_The problem_
The answer should consist of the records below, repeated exactly, and no pictures.

_Data for review_
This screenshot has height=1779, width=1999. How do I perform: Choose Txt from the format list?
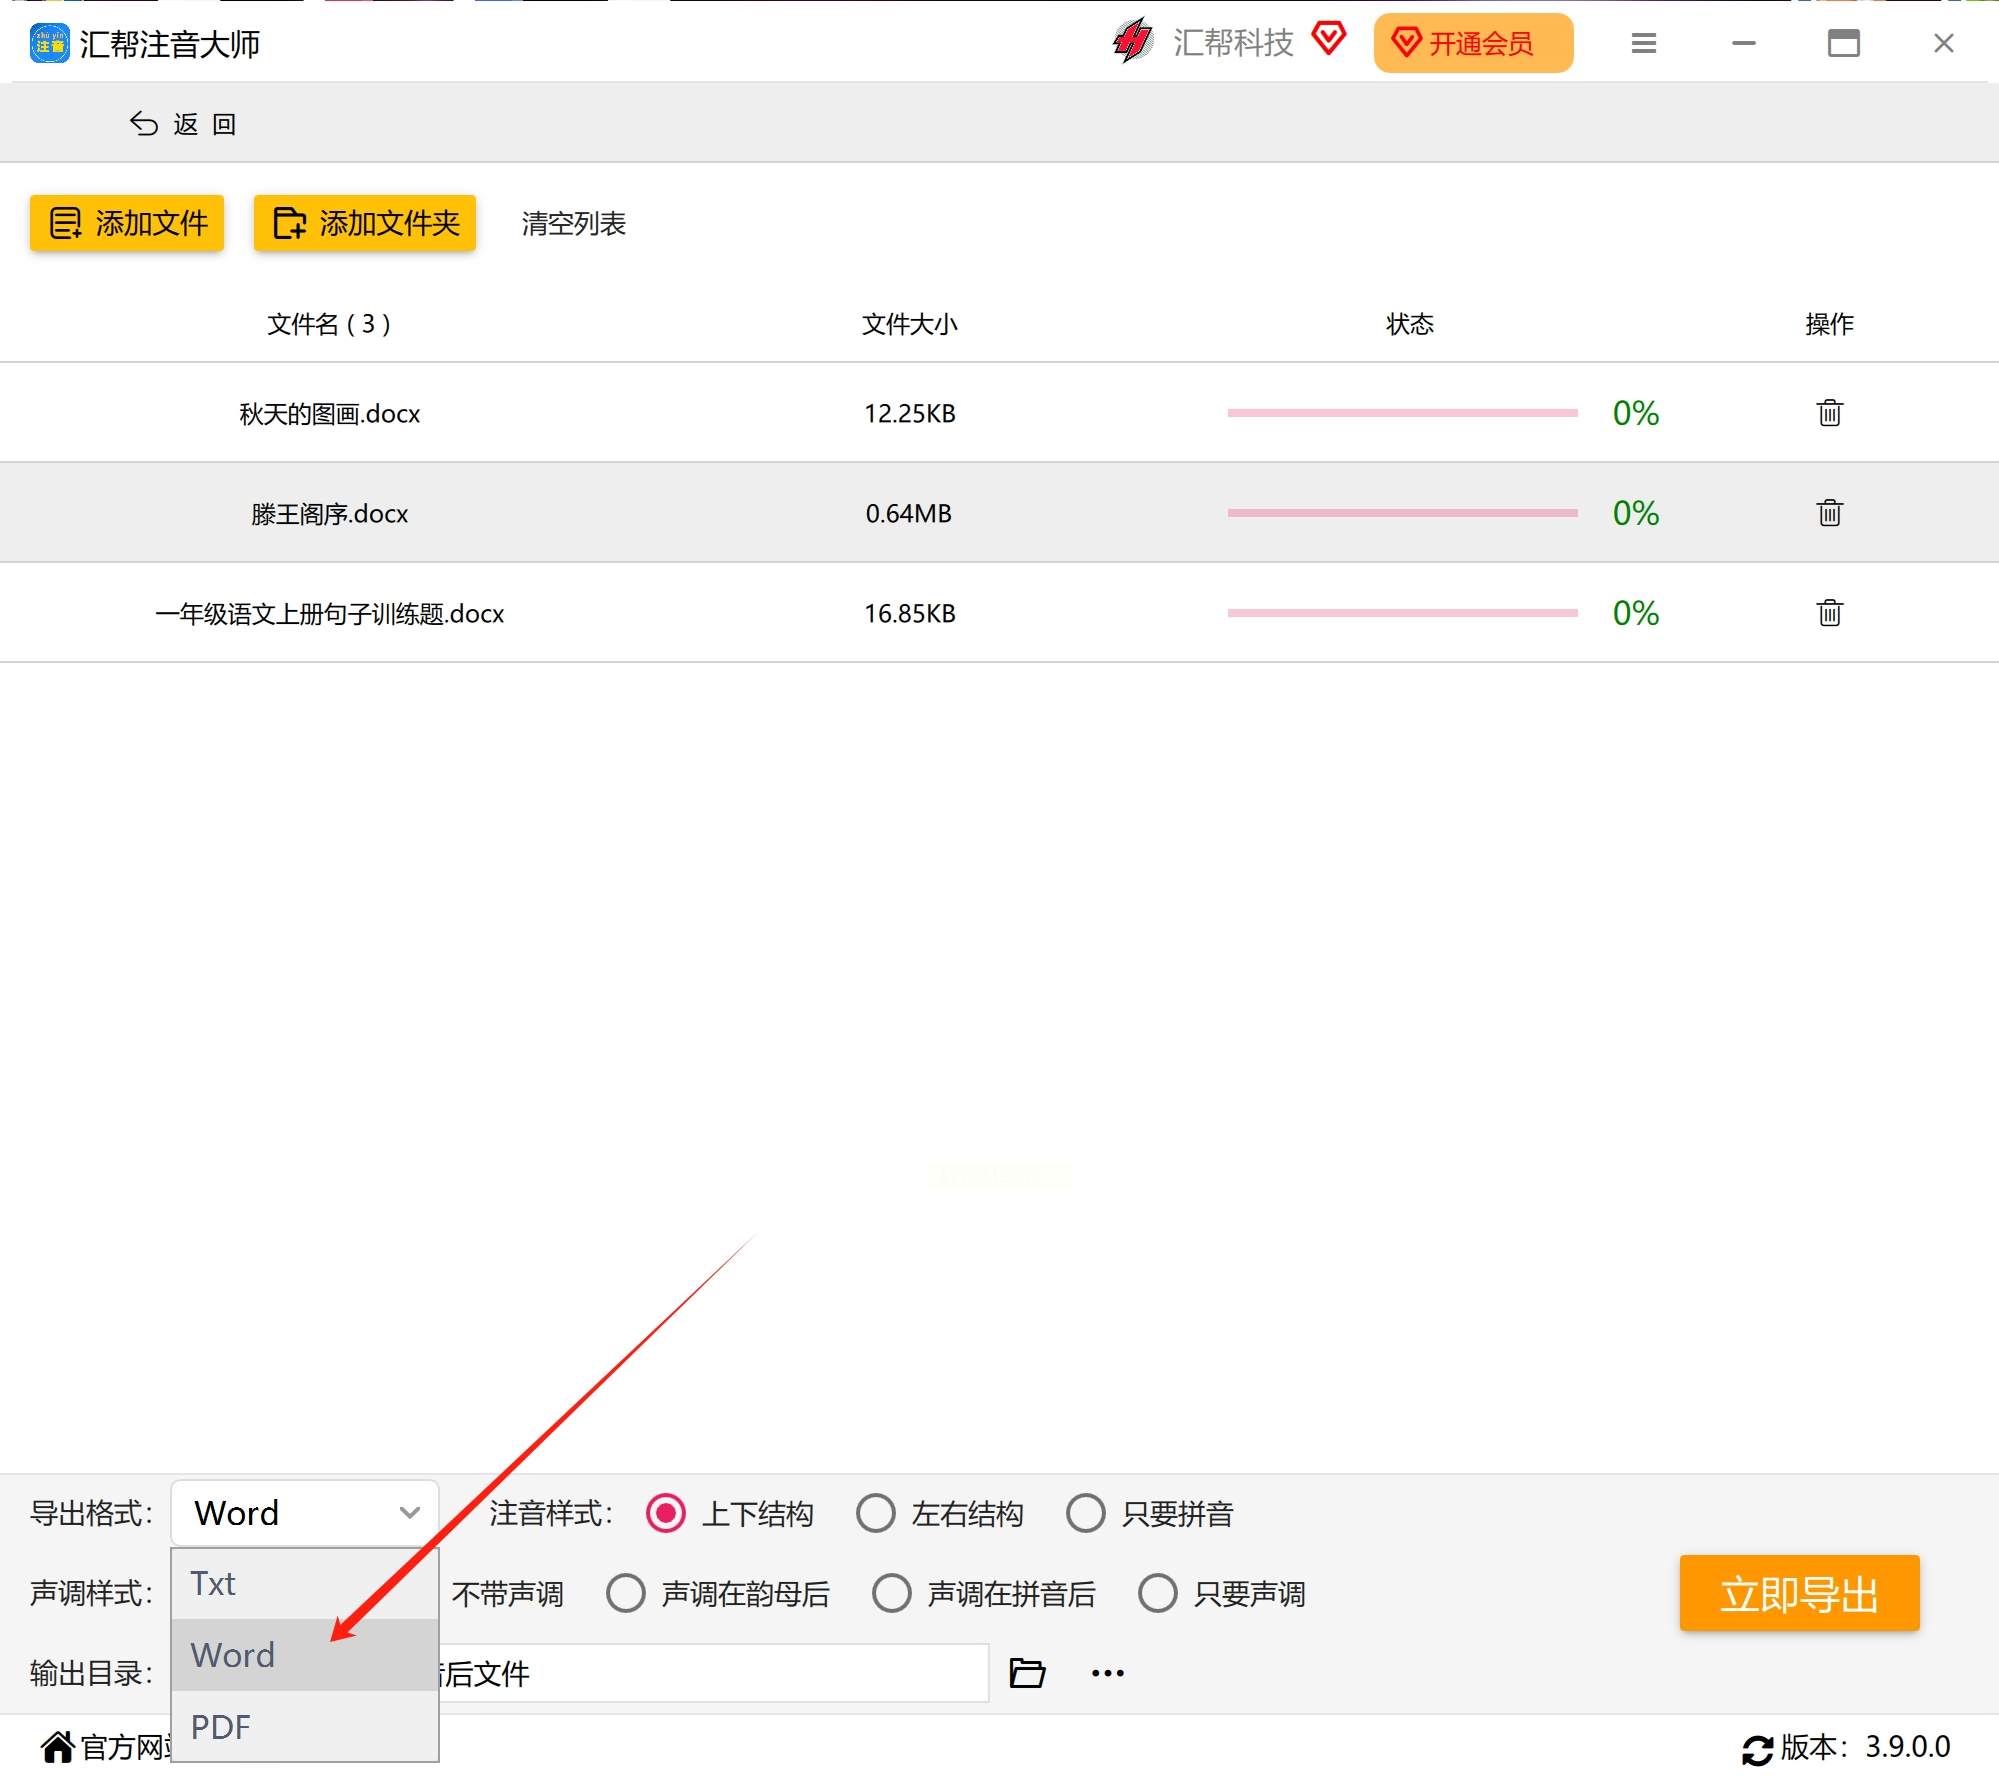[305, 1584]
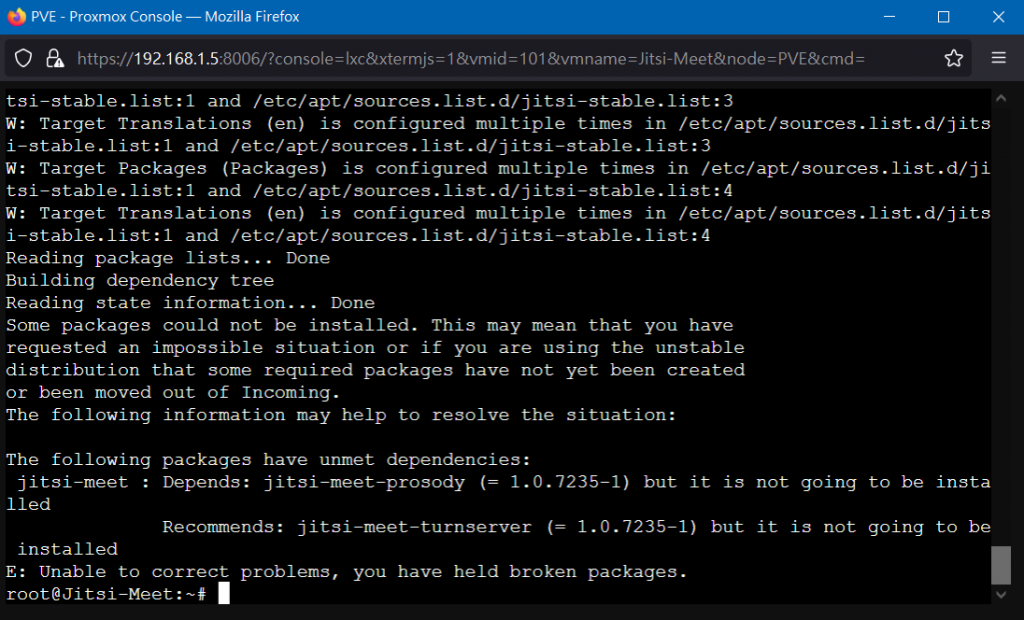1024x620 pixels.
Task: Minimize the Proxmox Console window
Action: coord(889,16)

_Result for this exercise_
This screenshot has height=1779, width=1999. How do I perform: Choose Txt from the format list?
[305, 1584]
1024x620 pixels.
Task: Minimize the Proxmox Console window
Action: coord(889,16)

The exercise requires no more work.